I classify my "out of sorts" as a fog. I can't see what is happening or analyse the whys and wherefor's. I feel lost and confused and yet deep within I know that something good can come of this feeling. Often very sharp, concise insights do arise, seemingly out of nowhere and I am supported even if outwardly it may not seem like it. I see that even though I may have labelled the feeling 'depression' it is, in actuality, not. It is a lost feeling in which I lose the bearings of where I am and who I am but this is necessary if you think about it. In times of change we often try to hold onto what we know and what feels safe. Even if we are one of the more intrepid folks who will go with the flow it can be scary and it is possible that we will want to at least control the level of flow. By being in the fog we loose that control for how can we try to steer the boat if we cannot see the shore? We are being asked to let go totally and move with this wave of change that is sweeping the world and manifesting in all manner of events. If you, like me, are one of those who like to have at least a modicum of control it is possible that we are being blinded to ourselves so that we have to move with it. Know; at this moment that this is what is necessary for we too need to move and change and this is a way for it to happen.

(Pixel coordinate grounding data)
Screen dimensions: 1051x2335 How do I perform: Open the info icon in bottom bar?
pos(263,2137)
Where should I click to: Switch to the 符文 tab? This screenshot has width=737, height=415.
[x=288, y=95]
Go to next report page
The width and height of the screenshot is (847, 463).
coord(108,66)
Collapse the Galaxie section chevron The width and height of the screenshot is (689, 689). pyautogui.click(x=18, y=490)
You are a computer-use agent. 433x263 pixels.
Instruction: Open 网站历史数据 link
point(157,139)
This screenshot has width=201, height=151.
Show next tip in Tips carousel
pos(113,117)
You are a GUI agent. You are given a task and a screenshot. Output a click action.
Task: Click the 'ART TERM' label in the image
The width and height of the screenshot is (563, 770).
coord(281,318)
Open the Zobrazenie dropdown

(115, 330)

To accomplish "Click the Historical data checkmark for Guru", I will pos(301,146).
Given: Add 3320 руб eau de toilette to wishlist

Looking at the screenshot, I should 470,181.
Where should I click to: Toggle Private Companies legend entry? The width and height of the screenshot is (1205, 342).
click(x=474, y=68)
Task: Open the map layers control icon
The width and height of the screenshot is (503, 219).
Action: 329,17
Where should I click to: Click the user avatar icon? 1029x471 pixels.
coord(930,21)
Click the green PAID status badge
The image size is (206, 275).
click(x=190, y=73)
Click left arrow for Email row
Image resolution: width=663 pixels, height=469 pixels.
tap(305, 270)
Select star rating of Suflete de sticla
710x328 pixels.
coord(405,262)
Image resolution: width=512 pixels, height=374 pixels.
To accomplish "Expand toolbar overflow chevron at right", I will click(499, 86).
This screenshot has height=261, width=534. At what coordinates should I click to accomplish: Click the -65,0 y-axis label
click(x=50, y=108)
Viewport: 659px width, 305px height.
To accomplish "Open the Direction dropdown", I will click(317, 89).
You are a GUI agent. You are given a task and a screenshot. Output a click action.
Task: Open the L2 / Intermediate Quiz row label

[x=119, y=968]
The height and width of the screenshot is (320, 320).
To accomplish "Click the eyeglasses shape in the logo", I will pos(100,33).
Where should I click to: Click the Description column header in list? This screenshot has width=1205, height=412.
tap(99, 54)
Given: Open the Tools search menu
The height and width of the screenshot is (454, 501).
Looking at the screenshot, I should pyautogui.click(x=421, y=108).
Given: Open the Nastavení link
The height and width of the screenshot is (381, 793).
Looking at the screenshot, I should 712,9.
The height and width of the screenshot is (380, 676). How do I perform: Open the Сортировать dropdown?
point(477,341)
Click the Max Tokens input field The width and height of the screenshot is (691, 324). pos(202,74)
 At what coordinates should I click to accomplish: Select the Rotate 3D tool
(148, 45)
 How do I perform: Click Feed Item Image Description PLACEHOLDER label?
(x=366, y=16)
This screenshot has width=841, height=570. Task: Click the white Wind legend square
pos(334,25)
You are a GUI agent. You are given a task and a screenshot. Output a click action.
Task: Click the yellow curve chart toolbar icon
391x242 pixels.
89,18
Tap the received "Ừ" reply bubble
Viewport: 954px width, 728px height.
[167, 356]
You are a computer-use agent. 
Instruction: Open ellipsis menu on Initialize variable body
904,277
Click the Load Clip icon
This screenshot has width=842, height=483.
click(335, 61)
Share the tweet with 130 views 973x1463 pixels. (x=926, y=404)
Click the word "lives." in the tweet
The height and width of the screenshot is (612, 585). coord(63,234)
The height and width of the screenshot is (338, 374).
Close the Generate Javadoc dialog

### Task statement
Please write the next part of the reflection on feeling lost in a fog, starting after its final sentence. The data has no connection to the passage about feeling lost in a fog.

### Exercise output
I can normally see or have a sense of my personal future. This year I lost that sense and it feels very odd. I know that part of this was to do with recent events and the feelings of loss and intense sadness that ensued. It also reminded me very strongly to always be complete with everyone at all times. But in being able to stand back and look at everything I also see that this message, in its totality, is "be present". There is no way that we can second-guess our futures anymore. We can put in the self-effort that is required but only if we do it in the present moment. The feeling of depression comes when we try to be in the future and cannot find the door. It gives a feeling of "is that all there is? Rather than "wow look at what we have right now". Change your attitude I was told recently and I wondered exactly what that was referring to. I realised with all that has happened recently that it is my attitude to the present that is being challenged. How do I view the present? What is my attitude to it? Am I in survival or joy? Listening to an astrology reading I had done about 10 years ago I put the tape in where I had obviously left off some ten years before. The first sentence I heard was - "all you have to do is learn that everything you do you need to do to experience joy. Don't do a job for financial need but so you can experience joy. Cultivate an attitude of joy" And where do we experience joy? In the present moment.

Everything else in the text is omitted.